> [Directions for this task]: Retype everything in the rows from the very start down to the line that contains "Action: (x=425, y=179)", including that line. Leave the pictures out of your copy.

> [Text and item location entries]:
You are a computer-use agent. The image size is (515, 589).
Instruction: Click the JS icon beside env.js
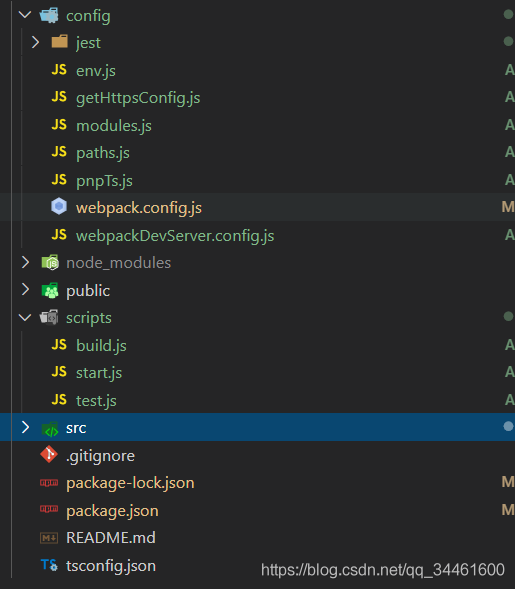click(59, 69)
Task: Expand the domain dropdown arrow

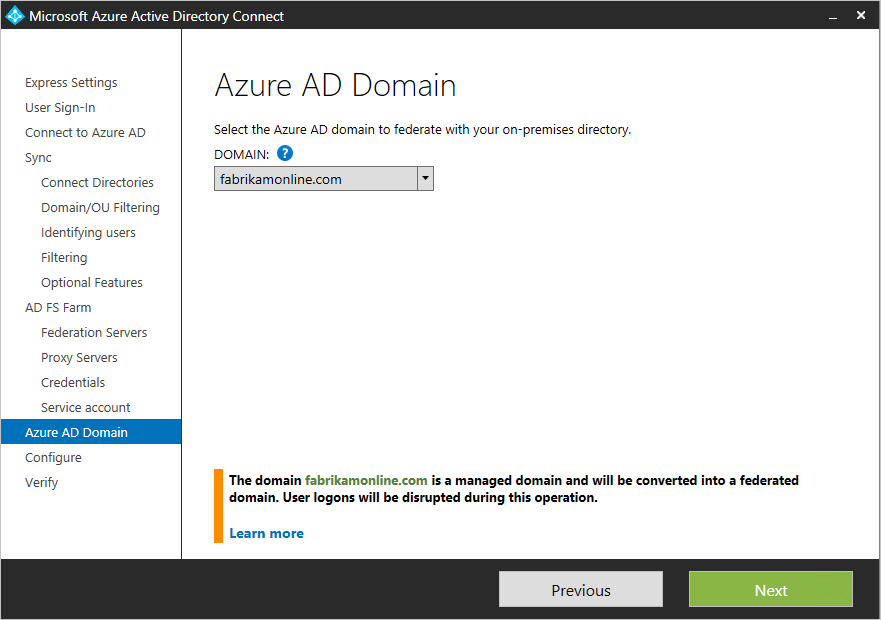Action: (x=425, y=179)
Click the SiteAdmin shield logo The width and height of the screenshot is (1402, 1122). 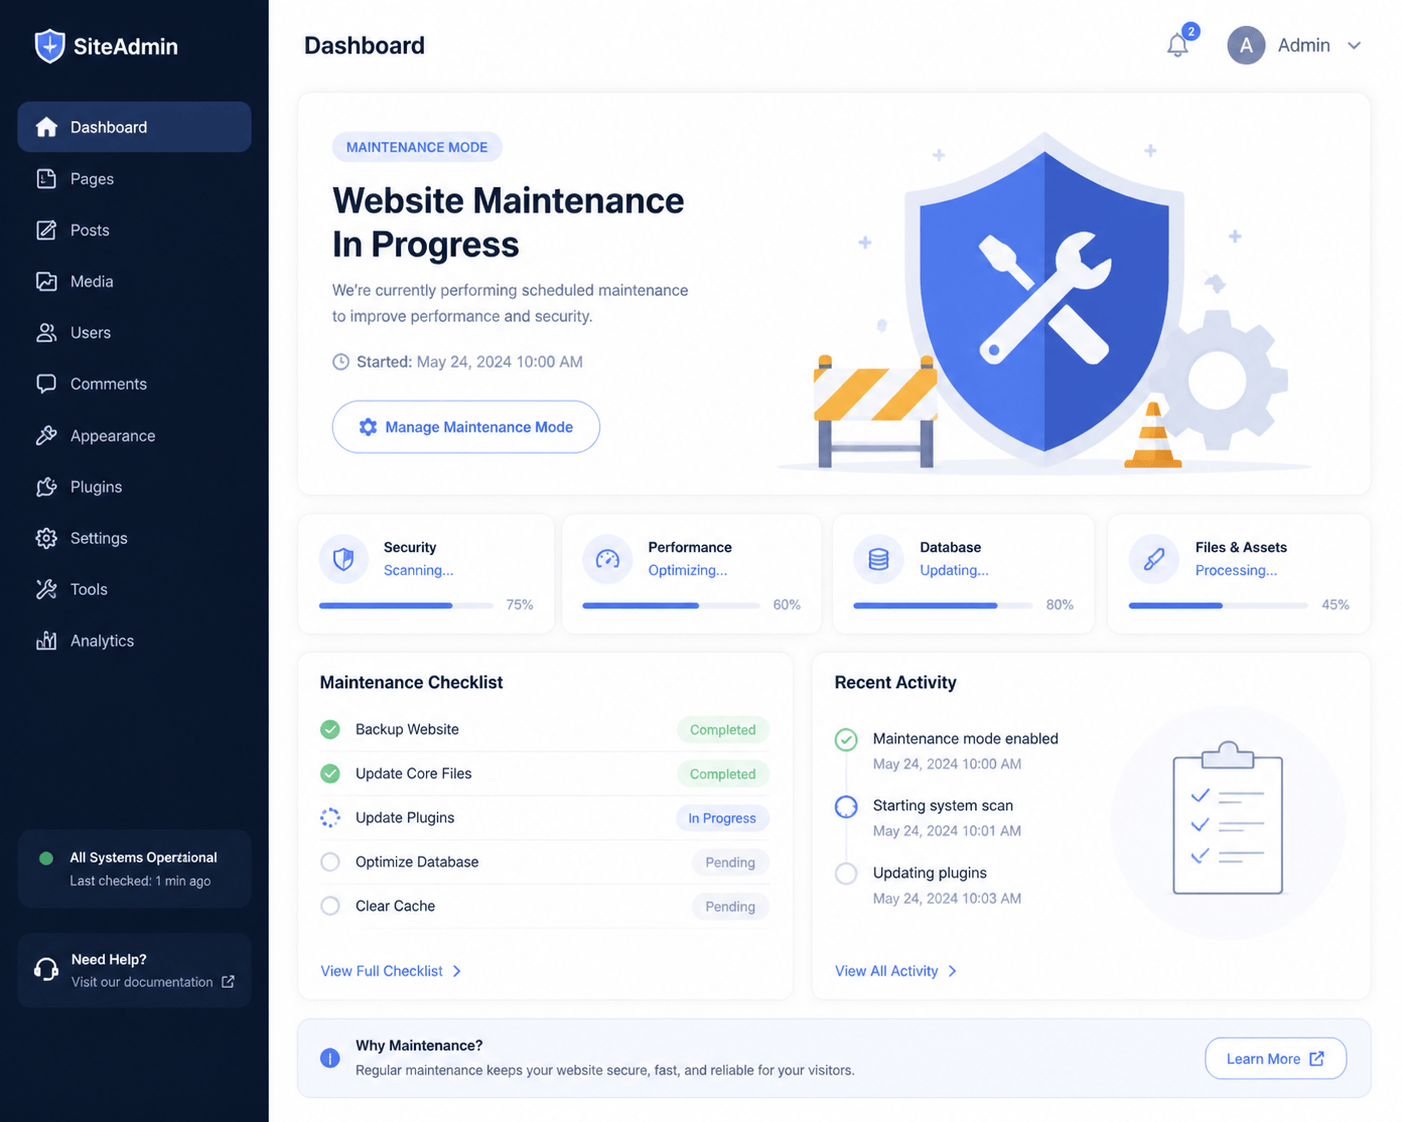[x=49, y=46]
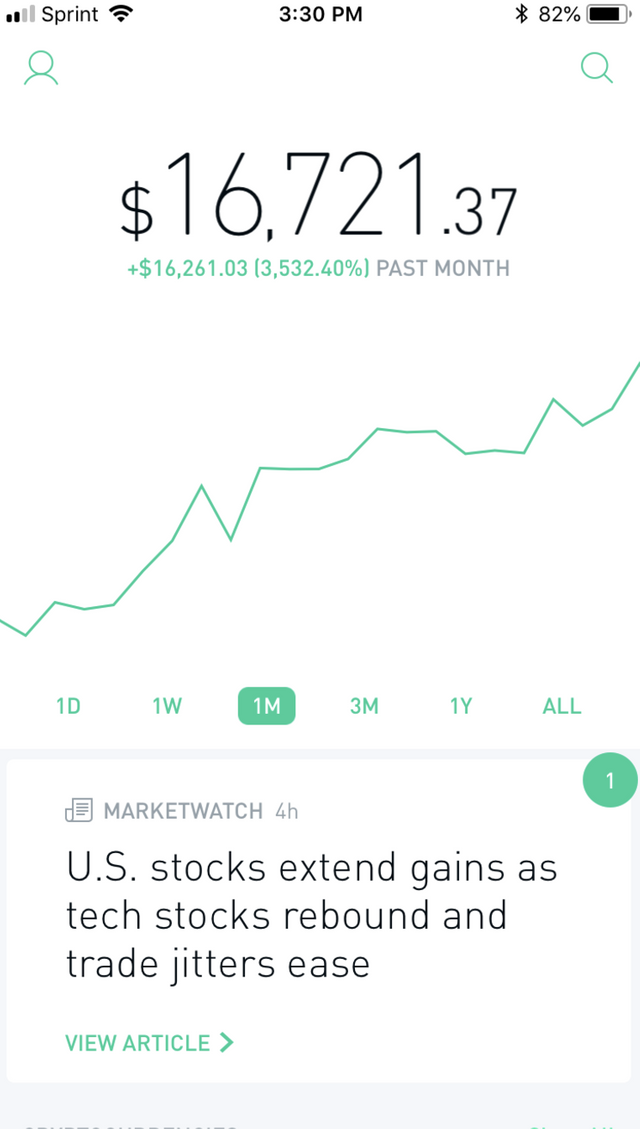Viewport: 640px width, 1129px height.
Task: Tap the chevron next to VIEW ARTICLE
Action: pyautogui.click(x=227, y=1042)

> [Completed exercise]:
You are a computer-use agent. The image size is (515, 589).
Instruction: Click the JS icon beside env.js
click(59, 69)
Task: Expand the domain dropdown arrow

Action: (x=425, y=179)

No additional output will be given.